**What is needed:** Where a line holds the word "Given", copy that line from the data below.
[[ Material for this task, beginning ]]
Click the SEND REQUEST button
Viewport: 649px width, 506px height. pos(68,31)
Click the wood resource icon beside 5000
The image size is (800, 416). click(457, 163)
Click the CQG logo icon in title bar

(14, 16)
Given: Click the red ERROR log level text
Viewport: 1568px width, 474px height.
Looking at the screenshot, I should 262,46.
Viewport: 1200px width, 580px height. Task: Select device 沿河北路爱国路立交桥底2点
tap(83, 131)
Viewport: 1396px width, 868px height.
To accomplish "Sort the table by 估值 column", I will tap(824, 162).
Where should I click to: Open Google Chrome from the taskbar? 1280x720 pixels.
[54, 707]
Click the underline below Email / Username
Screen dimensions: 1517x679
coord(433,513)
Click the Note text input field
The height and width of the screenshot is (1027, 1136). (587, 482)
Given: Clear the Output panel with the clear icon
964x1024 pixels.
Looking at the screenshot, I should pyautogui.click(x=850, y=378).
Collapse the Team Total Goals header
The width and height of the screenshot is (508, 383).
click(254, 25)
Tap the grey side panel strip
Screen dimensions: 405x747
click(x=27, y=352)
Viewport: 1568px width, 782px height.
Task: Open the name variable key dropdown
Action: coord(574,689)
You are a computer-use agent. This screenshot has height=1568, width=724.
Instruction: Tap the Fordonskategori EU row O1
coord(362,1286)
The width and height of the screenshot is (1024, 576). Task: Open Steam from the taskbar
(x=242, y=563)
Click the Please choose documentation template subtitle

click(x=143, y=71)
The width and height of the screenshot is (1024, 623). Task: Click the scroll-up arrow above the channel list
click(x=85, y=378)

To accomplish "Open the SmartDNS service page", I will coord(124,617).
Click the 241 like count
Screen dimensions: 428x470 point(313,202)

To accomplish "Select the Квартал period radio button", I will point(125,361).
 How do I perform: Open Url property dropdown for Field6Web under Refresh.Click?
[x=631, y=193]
[[ Material for this task, end ]]
**Expected output:**
Given: Click the red ERROR log level text
Given: Clear the Output panel with the clear icon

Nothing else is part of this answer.